As I began watching the film, I immediately asked myself, “how is this going to work?” Will it simply be a regurgitation of Lipsky following Wallace around, asking the same questions he asked Wallace which ended up in his memoir? And what of Wallace himself? Was he really that remarkable a character that he deserved having an indie biopic made about him, let alone starring the eminent thespians, Jesse Eisenberg and Jason Segel? Was Infinite Jest the true masterpiece most of the critics said it was? It took James Joyce 40 years before he came out with the brilliant Ulysses—Wallace had comparatively scant time to churn out Infinite Jest. Nonetheless, I did not and still have not read the book and I realised it was incumbent upon me to keep an open mind regarding Wallace’s legacy.
Fortunately, the performances, and noted playwright Donald Margulies’ erudite screenplay, sucked me in. The film begins with Eisenberg as Lipsky hearing the news in 2008 of David Foster Wallace’s suicide. We then flash back to Lipsky convincing his boss at Rolling Stone Magazine to allow him to interview Wallace—permission is granted and Lipsky travels to Bloomington-Normal, Illinois, near where Wallace teaches at the state university.

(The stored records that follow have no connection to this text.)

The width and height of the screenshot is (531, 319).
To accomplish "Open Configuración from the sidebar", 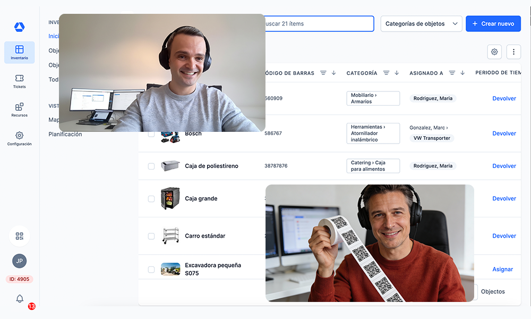I will pos(19,139).
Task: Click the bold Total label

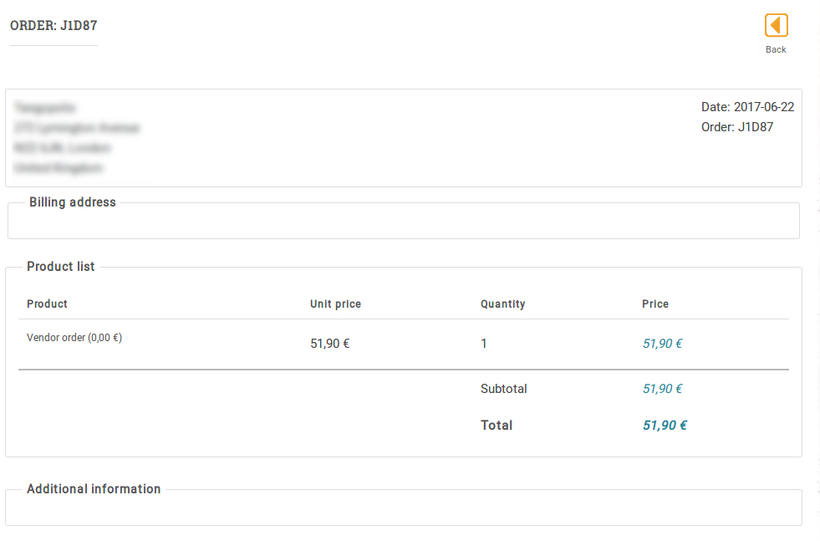Action: pos(497,426)
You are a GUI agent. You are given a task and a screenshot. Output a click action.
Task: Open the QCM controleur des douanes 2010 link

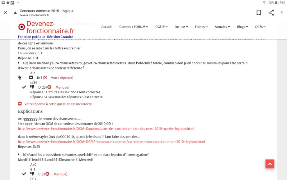tap(106, 129)
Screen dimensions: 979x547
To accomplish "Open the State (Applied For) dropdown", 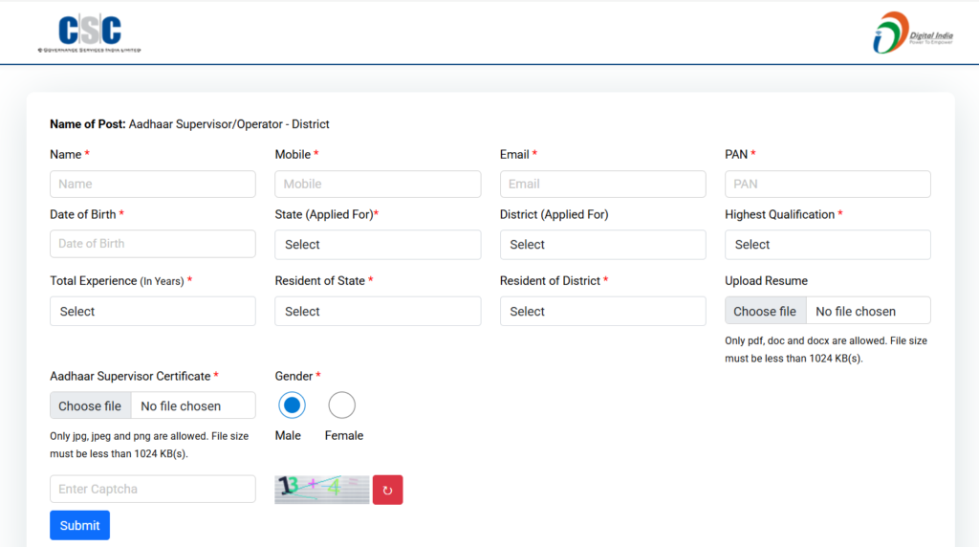I will coord(378,245).
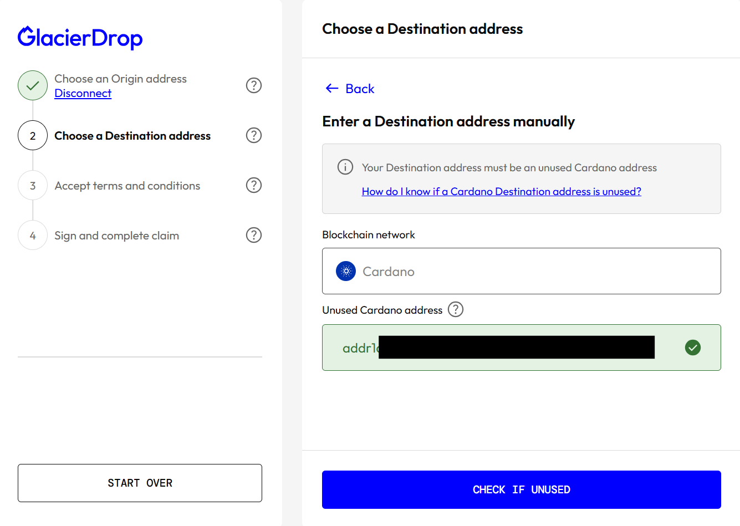740x526 pixels.
Task: Click the green validation check in address field
Action: click(693, 348)
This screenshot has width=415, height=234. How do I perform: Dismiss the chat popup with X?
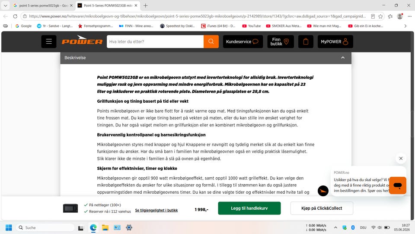[x=401, y=159]
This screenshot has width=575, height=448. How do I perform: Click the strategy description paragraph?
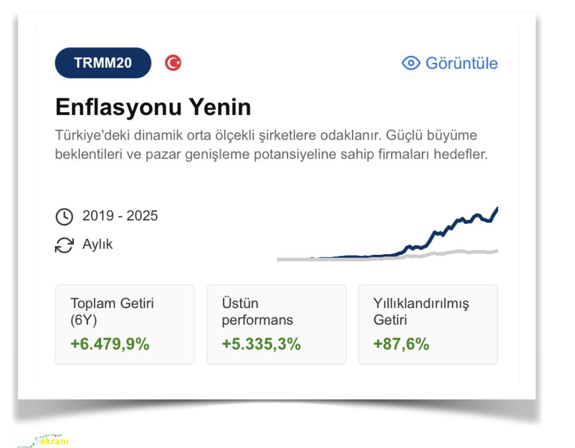pos(271,145)
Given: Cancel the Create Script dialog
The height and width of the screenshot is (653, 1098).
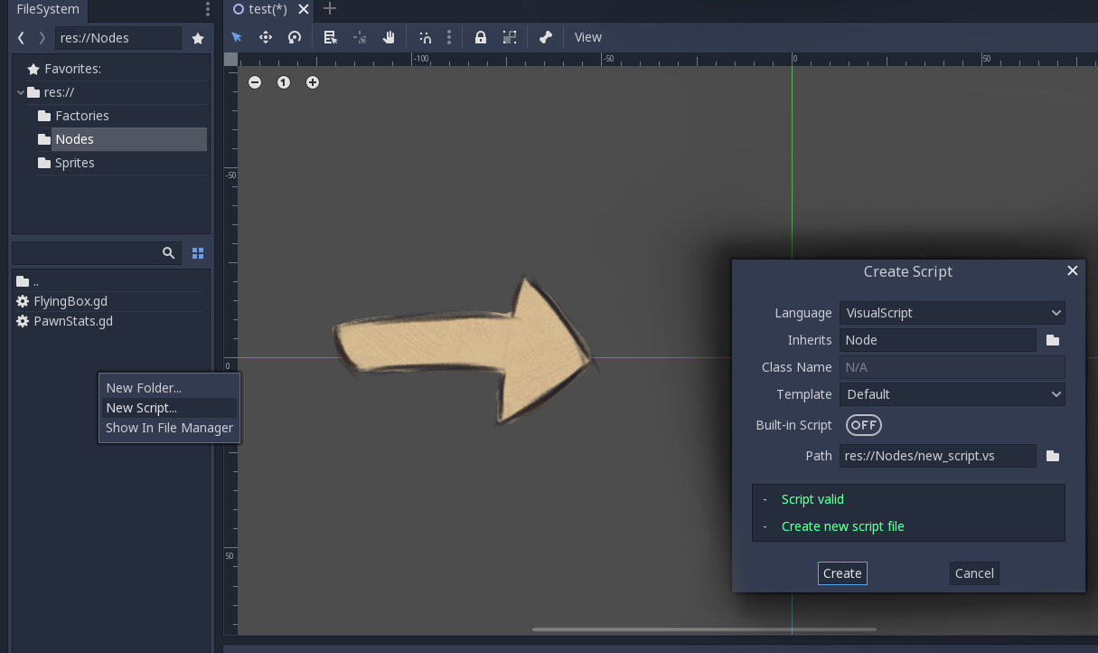Looking at the screenshot, I should 973,573.
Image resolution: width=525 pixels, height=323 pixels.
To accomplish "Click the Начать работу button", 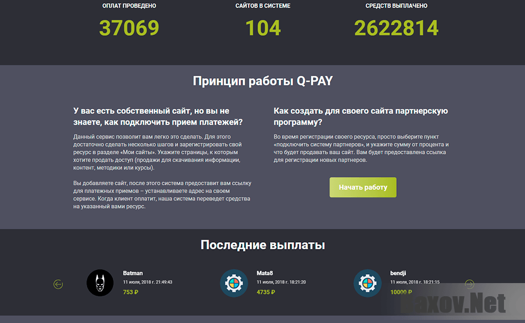I will click(x=363, y=187).
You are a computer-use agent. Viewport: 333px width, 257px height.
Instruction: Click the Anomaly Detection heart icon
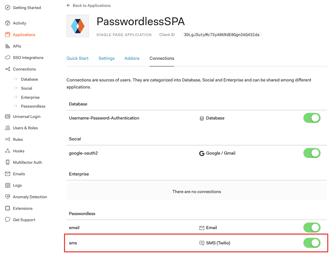7,197
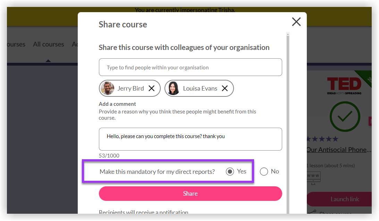Click the WWW link-type icon
379x221 pixels.
pyautogui.click(x=314, y=176)
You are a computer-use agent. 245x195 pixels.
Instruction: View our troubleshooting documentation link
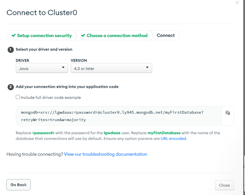(105, 154)
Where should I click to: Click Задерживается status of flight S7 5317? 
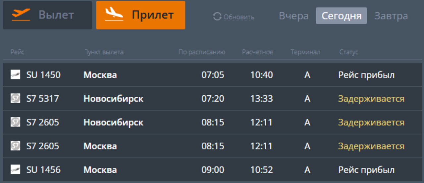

Wallace permits Lipsky to tape record their conversations, with the proviso that he not use certain “quotes” deemed “off the record.” We learn that Wallace used to be addicted to television and no longer has one and that he has a great love for his two dogs. Lipsky creates friction when he intrusively probes about Wallace briefly being institutionalized when he was younger due to depression.
The long-winded interview at the home might have been tiresome but fortunately the venue shifts to Wallace’s book tour, where the interviewer and interviewee end up in a book store in Minneapolis. Margulies–working from Lipsky’s additional notes to his book about his interview Wallace–adds in some conflict when Wallace believes Lipsky is flirting with one of two of Wallace’s female friends they meet while on the tour. The friction in the air is quite palpable as Lipsky accuses Wallace of not owning his talent by adopting a “nice guy” act.
After they return, the conflict between the two becomes more pronounced as Lipsky (at the behest of his editor) questions Wallace about his purported history of heroin abuse. Wallace takes umbrage and states those are just rumors put out by gossip mongers and columnists.
The two manage to patch things up and part as friends. Lipsky speaks highly of Wallace after his death, during his own book tour.
Jason Segel, mainly known for his comedy, is excellent as the philosophical Wallace. And Eisenberg, playing against type, presents Lipsky as a somewhat controlling, hard-edged, overly competitive journalist. Margulies, adopting from both Lipsky’s book and notes, manages to keep you interested despite the non- visual nature of the material.
Despite Wallace’s desire to come off as an ordinary everyman, Marguiles manages to uncover enough idiosyncrasies to suggest that he was more than just an ordinary character. At times somewhat slow-moving, End of the Tour at the denouement, manages to end up fairly absorbing.